Trade is the commercial activity of sale of goods for a profit. With increased specialization in trading activities, it has become a complex process. Manufacturing activities are greatly supported by well organized trading activities. Traders take care of marketing problems which allows the manufacturer to concentrate on production. Trading activity carried out within a country is known as internal trade and outside the country is known as external trade.

 

 

9.2 Internal Trade

Trade which takes place within a country is internal trade. Buyer and seller are within the country. Internal trade is relatively easier because of easy communication, common currency, easy inspection of goods and transportation of goods and same commercial laws. All these issues become very prominent in external trade.

 

Internal trade can be broadly classified into wholesale trade and retail trade. Wholesaler is the main trader who purchases directly from the manufacturer in bulk and supplies them to retailers for distribution to customers. Most manufacturers directly deal with wholesalers.

 

9.3 Wholesale Trade

Wholesaler is the first link in the marketing chain. Their main customers are retailers. They supply goods to various retailers who in turn will distribute these goods to consumers. The consumers therefore do not directly deal with the wholesalers even though they are the most important link that ensures smooth supply of goods in the market.

 

9.3.1 Functions of Wholesaler

The wholesalers perform several functions in the distribution of goods in the market. Their presence is great support to the manufactures on one side and the retailers on the other side. Following are the important functions of wholesalers.

 

i. Buying and assembling

The wholesaler buys goods from different producers.

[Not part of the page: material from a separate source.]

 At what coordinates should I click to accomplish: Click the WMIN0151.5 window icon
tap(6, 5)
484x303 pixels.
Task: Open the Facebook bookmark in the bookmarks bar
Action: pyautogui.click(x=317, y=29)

They collect goods at a convenient place and rearrange them according to the needs of retailers.

 

ii. Subdividing or breaking the bulk

Wholesalers purchase goods in very large quantities directly form the manufactures. They divide these goods to various retailers. Thus retailer need not keep large inventory of various goods.

 

iii. Warehousing

Wholesaler arranges warehousing facilities at various places. Thus he will ensure steady supply of goods to various retailers. Warehousing risks are borne by the wholesaler.

 

iv. Transportation

Wholesalers usually maintain fleet of vehicles for supply of goods. They can ensure quick and efficient service to the retailers. Wholesaler bears the risk in transporting the goods.

 

v. Financing

Wholesalers extend credit facilities to retailers. This is a way of financing the retail business. They also support manufacturers by placing orders in advance and making prompt payment.

 

vii. Selling and promoting

Wholesalers employ sales people to promote the products in the market. They also provide efficient after sales service. Their sales promotion works support the business of both retailers and manufacturers.

vii. Risk bearing

Business involves various risks at different stages. There is risk in warehousing, transporting and various other stages. The wholesaler bears most of the risk by keeping bulk quantiy of goods in his warehouse and supplying them to retailers at various places.

 

viii. Market information

Wholesalers are very alert in the market. Since they carry a lot of goods, sudden changes in market trends affect them severely. They watch every change in fashions, tastes and preferences of customers and advise manufacturers to make required changes in products.

 

ix. Grading and packaging

Wholesales sometimes sort the products according to quality and customer preferences in various markets. They may label the products and set different prices for different variety of goods.